Charles Hermite’s admiration for simple beauty in Mathematics

Charles Hermite (1822-1901)

Charles Hermite (1822-1901)

On December 24, 1821, French mathematician Charles Hermite was born. He was the first to prove that e, the base of natural logarithms, is a transcendental number. Furthermore, he is famous for his work in the theory of functions including the application of elliptic functions and his provision of the first solution to the general equation of the fifth degree, the quintic equation.

“There exists, if I am not mistaken, an entire world which is the totality of mathematical truths, to which we have access only with our mind, just as a world of physical reality exists, the one like the other independent of ourselves, both of divine creation.”
– Charles Hermite, quoted in The Mathematical Intelligencer, v. 5, no. 4.

Charles Hermite – Background

Charles Hermite was born at Dieuze, in Lorraine, France, the sixth of a family of seven children. His father, Ferdinand Hermite, initially an engineer in a saltworks company, had turned to the cloth trade after his marriage to Madeleine Lallemand, daughter of a merchant in this branch. In 1828, the Hermite family moved to Nancy. The young Charles Hermite suffered from a malformation of his right foot, which handicapped him in his movements.

He studied first at the Royal College of Nancy, until the ninth grade, then in Paris, first at the Royal College Henri IV, then from 1840 at the Royal College Louis le Grand in special mathematics classes (without having passed the baccalaureate exams). He entered the École Polytechnique in 1842 but was refused to continue his education there due to a disability in his right foot. Hermite began corresponding with Carl Jacobi around 1843, which resulted in a fruitful working relationship on Abelian functions, then on the theory of numbers.[5]

Academic Career

“I shall risk nothing on an attempt to prove the transcendence of π. If others undertake this enterprise, no one will be happier than I in their success. But believe me, it will not fail to cost them some effort.”
— Charles Hermite; letter to C.W. Borchardt, “Men of Mathematics”, E. T. Bell, New York 1937, p. 464.
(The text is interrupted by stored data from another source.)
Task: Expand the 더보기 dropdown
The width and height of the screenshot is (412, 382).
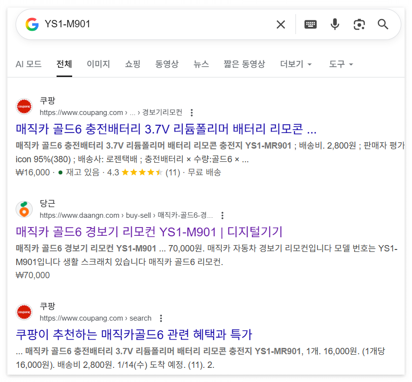Action: point(295,64)
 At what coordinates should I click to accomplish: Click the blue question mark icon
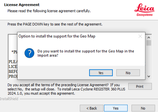coord(29,54)
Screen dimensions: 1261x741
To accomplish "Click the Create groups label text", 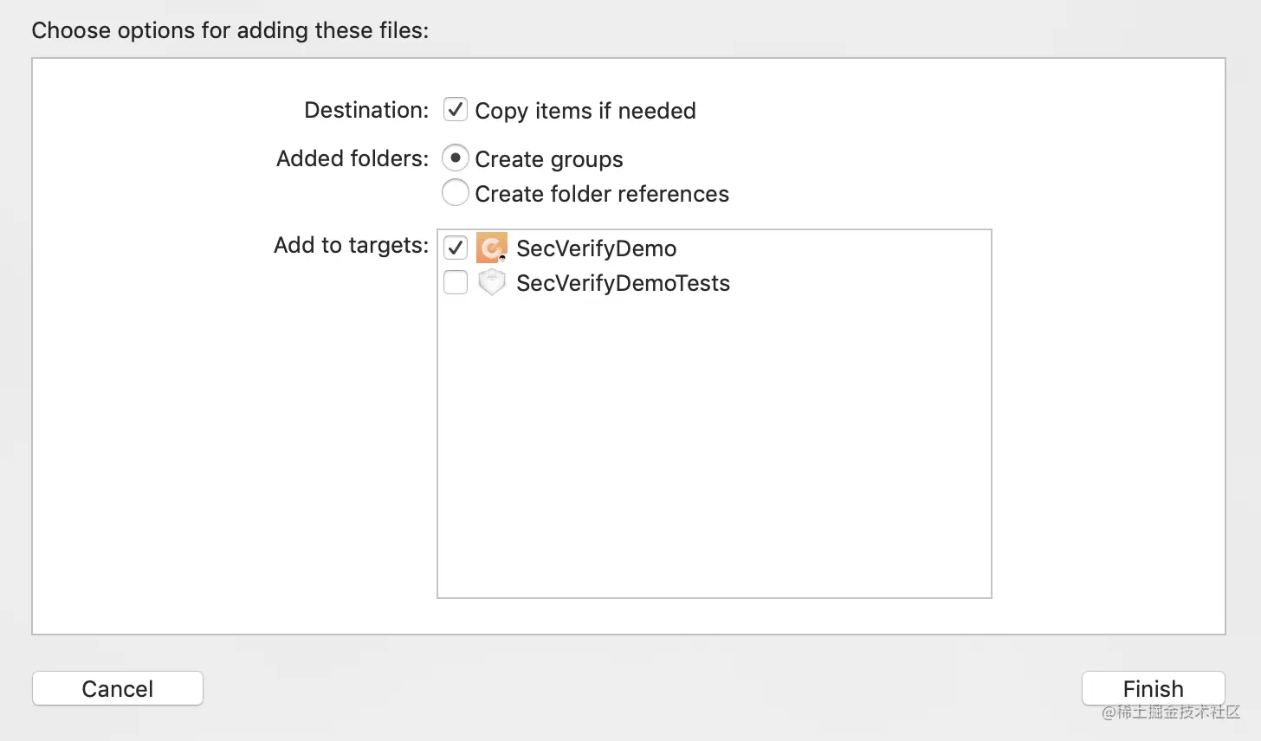I will (549, 159).
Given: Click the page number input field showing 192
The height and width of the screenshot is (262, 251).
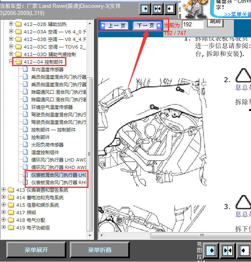Looking at the screenshot, I should 193,25.
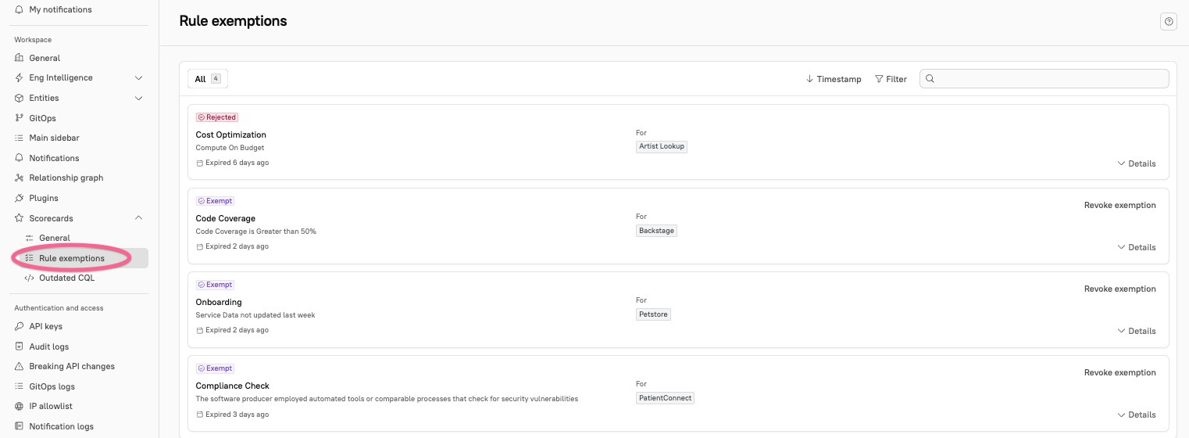The height and width of the screenshot is (438, 1189).
Task: Open Outdated CQL under Scorecards
Action: point(67,278)
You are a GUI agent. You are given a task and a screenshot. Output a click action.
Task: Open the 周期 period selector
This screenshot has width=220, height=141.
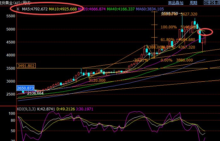click(x=193, y=3)
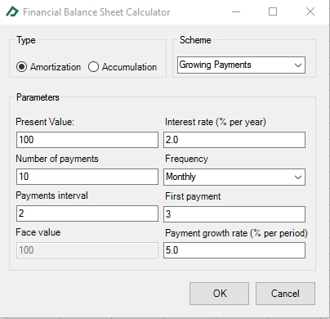
Task: Minimize the calculator window
Action: pyautogui.click(x=236, y=11)
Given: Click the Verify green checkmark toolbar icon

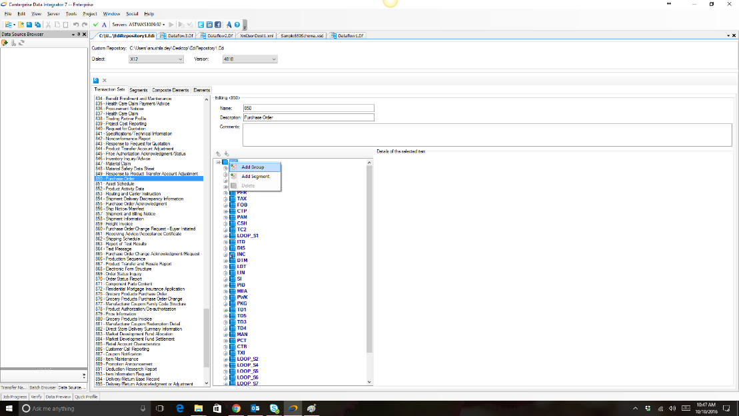Looking at the screenshot, I should tap(95, 23).
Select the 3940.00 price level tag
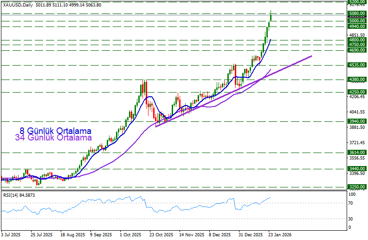 (357, 121)
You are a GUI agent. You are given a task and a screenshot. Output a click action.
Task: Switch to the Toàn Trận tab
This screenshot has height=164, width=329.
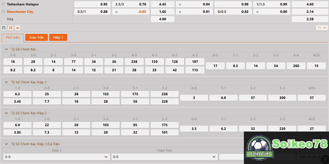(37, 37)
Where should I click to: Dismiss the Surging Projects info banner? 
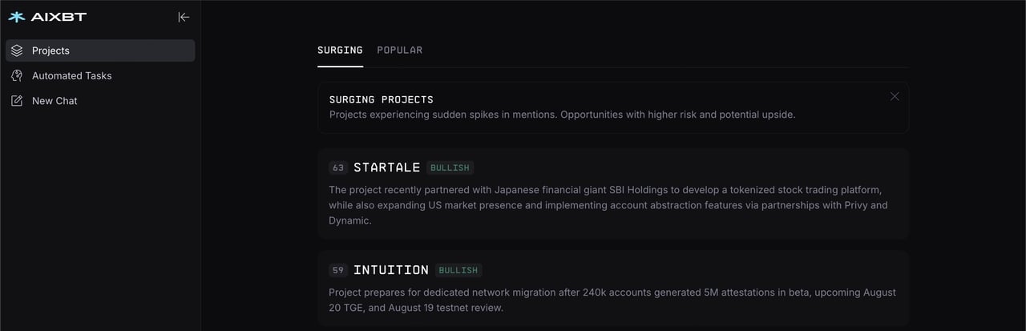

Hermite spent about five years working on baccalauréat privately in order to have access to a career in teaching, and returned to the École Polytechnique as répétiteur and examinateur d’admission in 1848. In 1851 Hermite for the first time was a candidate at the Academy of Sciences, but only obtained one vote. In 1853 he left his position as assistant tutor, he then only held the position of admissions examiner. In 1856, he contracted smallpox. His friend Cauchy, by passing on his own religious convictions, helped him a lot to overcome this ordeal.[6] On July 14 1856, Hermite was elected to fill the vacancy created by the death of Jacques Binet in the Académie des Sciences and in 1862 Hermite was appointed maître de conférence at the École Polytechnique, a position which had been specially created for him. In the following year he became an examiner there. In 1869, he succeeded Jean-Marie Duhamel as professor of mathematics, both at the École Polytechnique, where he remained until 1876, but continued to hold the chair at the Sorbonne until he retired in 1897.

Mathematical Research

“I believe that numbers and functions of Analysis are not the arbitrary result of our minds; I think that they exist outside of us, with the same character of necessity as the things of objective reality, and we meet them or discover them, and stuty them, as do the physicists, the chemists and the zoologists.”
– Charles Hermite, as quoted in [1]

During this period, Hermite worked on quadratic forms, algebraic equations, and complex functions.  In particular, he gave a demonstration of Sturm’s and Cauchy’s theorems on the number of roots of an algebraic equation and showed how to solve a 5th degree equation using elliptic functions. Another topic on which Hermite worked and made important contributions was the theory of quadratic forms. This led him to study invariant theory and he found a reciprocity law relating to binary forms.  His students included Gösta Mittag-Leffler, Jacques Hadamard and Henri Poincaré. With his understanding of quadratic forms and invariant theory he created a theory of transformations in 1855. His results on this topic provided connections between number theory, theta functions, and the transformations of abelian functions. In 1873 Hermite published the first proof that e is a transcendental number. This is another result for which he is rightly famous. Hermite is now best known for a number of mathematical entities that bear his name: Hermite polynomials, Hermite’s differential equation, Hermite’s formula of interpolation and Hermitian matrices.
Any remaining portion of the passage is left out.